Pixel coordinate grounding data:
········
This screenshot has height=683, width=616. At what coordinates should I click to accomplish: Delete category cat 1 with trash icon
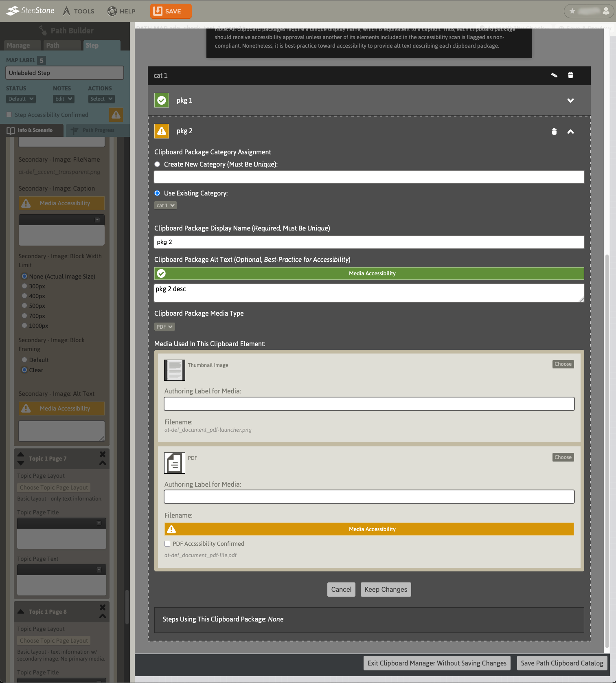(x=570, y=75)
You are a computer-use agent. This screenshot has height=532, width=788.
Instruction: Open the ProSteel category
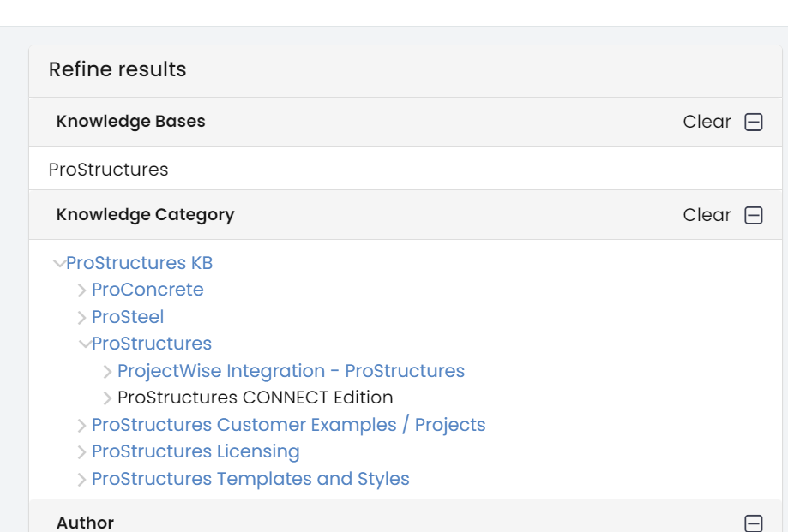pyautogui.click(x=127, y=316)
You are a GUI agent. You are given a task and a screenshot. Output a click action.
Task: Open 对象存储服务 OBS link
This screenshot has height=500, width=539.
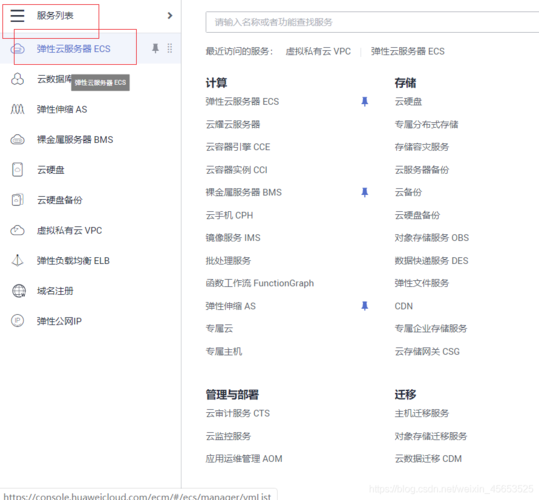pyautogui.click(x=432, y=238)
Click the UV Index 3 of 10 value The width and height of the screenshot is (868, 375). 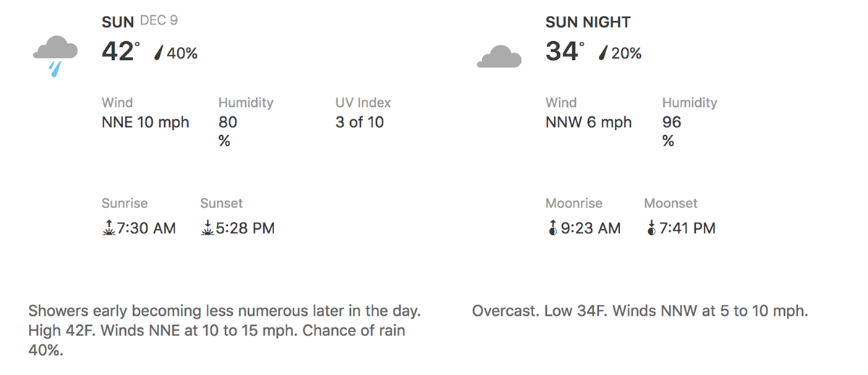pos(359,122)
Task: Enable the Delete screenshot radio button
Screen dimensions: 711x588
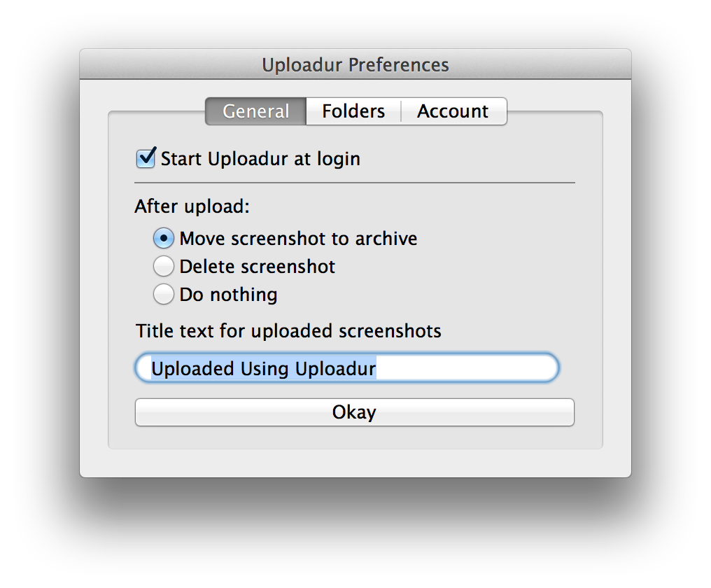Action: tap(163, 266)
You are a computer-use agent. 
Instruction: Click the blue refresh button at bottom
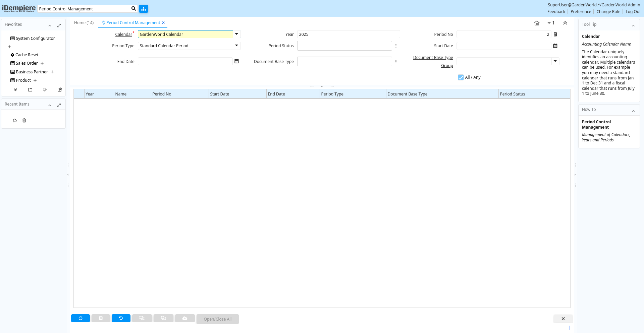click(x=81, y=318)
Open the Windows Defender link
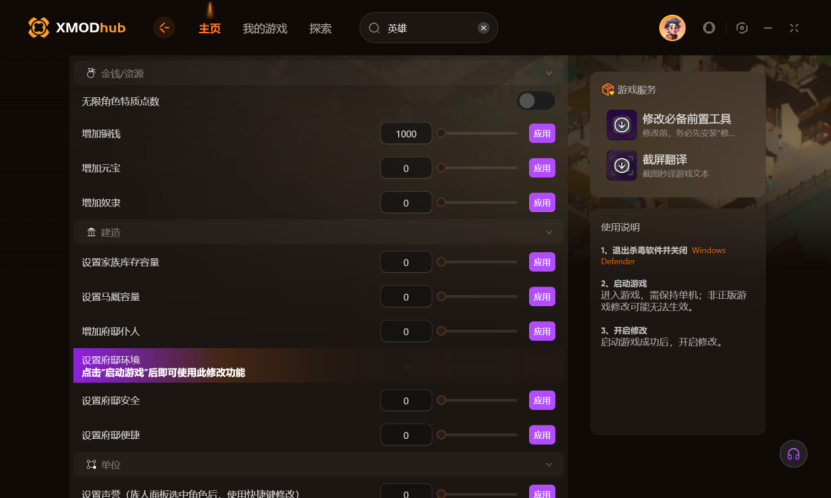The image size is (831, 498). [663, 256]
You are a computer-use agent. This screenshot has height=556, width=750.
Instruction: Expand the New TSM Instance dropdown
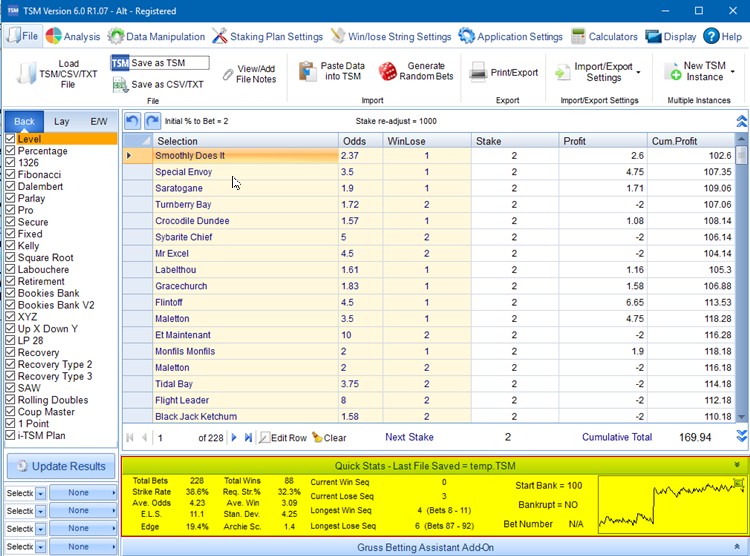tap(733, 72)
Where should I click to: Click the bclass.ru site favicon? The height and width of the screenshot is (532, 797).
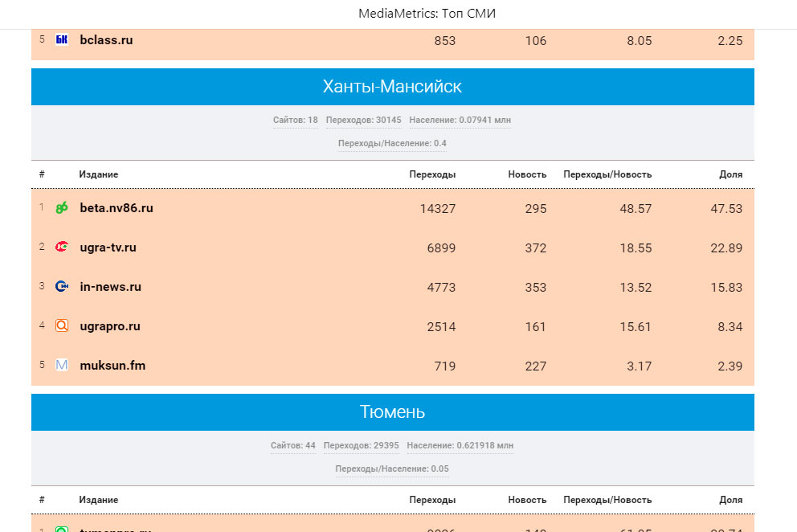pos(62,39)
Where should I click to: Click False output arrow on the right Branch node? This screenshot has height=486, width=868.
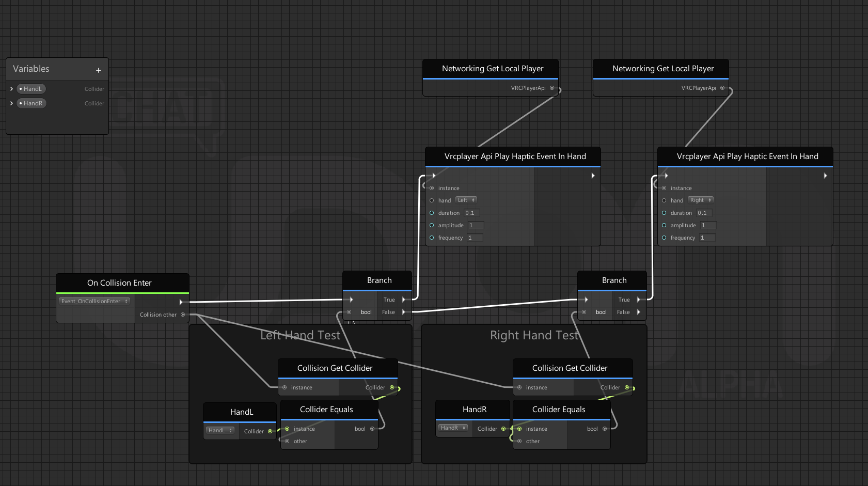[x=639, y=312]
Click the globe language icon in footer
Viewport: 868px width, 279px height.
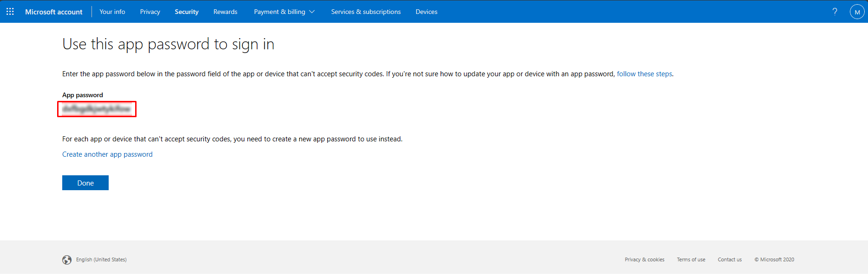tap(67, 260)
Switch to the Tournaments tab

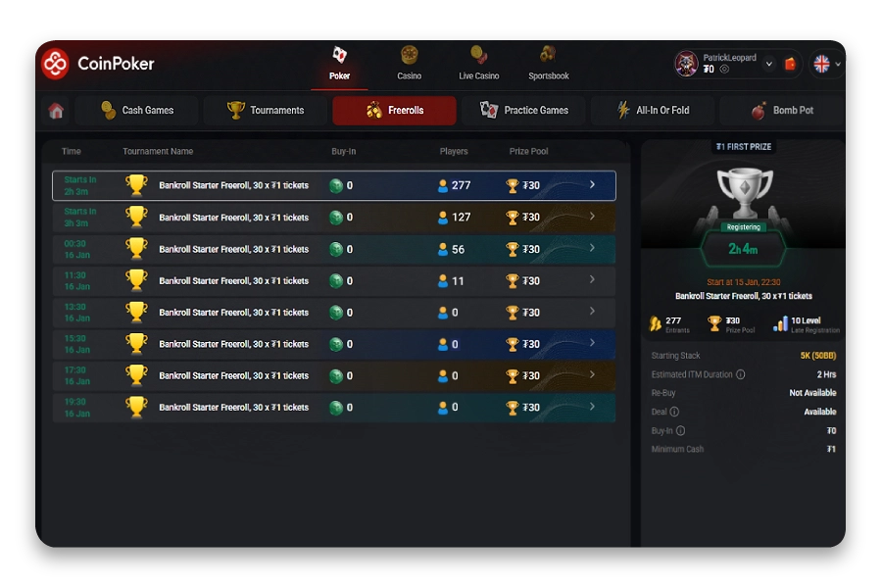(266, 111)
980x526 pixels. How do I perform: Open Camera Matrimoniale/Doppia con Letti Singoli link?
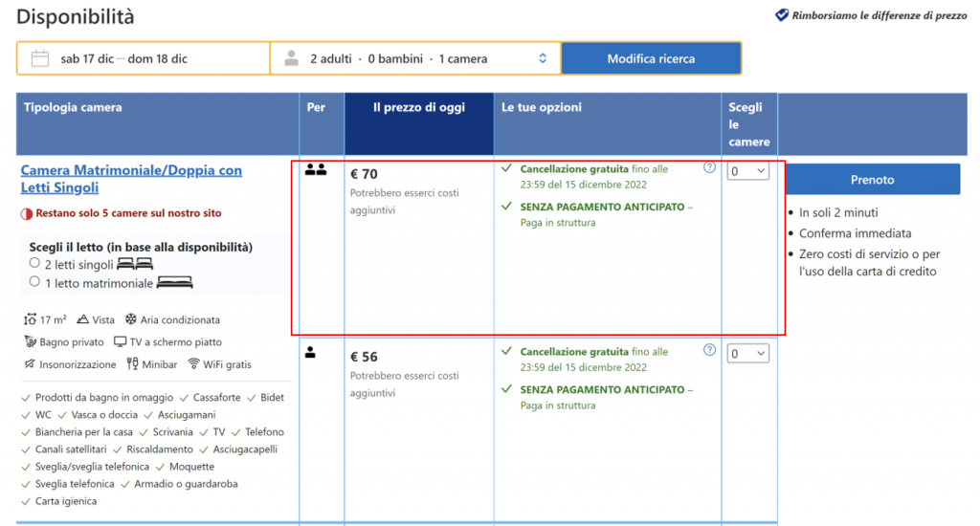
········
[TASK INSTRUCTIONS] Starting at the line containing "Where should I click to: Click the", output every remaining line of the records above exactly, the last one included. Nothing else belongs in the output, and no pictures either.

[SOLVED EXERCISE]
Where should I click to: Click the bclass.ru site favicon? The height and width of the screenshot is (532, 797).
pos(62,39)
Where should I click to: Click False output arrow on the right Branch node? This screenshot has height=486, width=868.
[x=639, y=312]
Click the globe language icon in footer
Viewport: 868px width, 279px height.
tap(67, 260)
Switch to the Tournaments tab

(266, 111)
980x526 pixels. How do I perform: Open Camera Matrimoniale/Doppia con Letti Singoli link?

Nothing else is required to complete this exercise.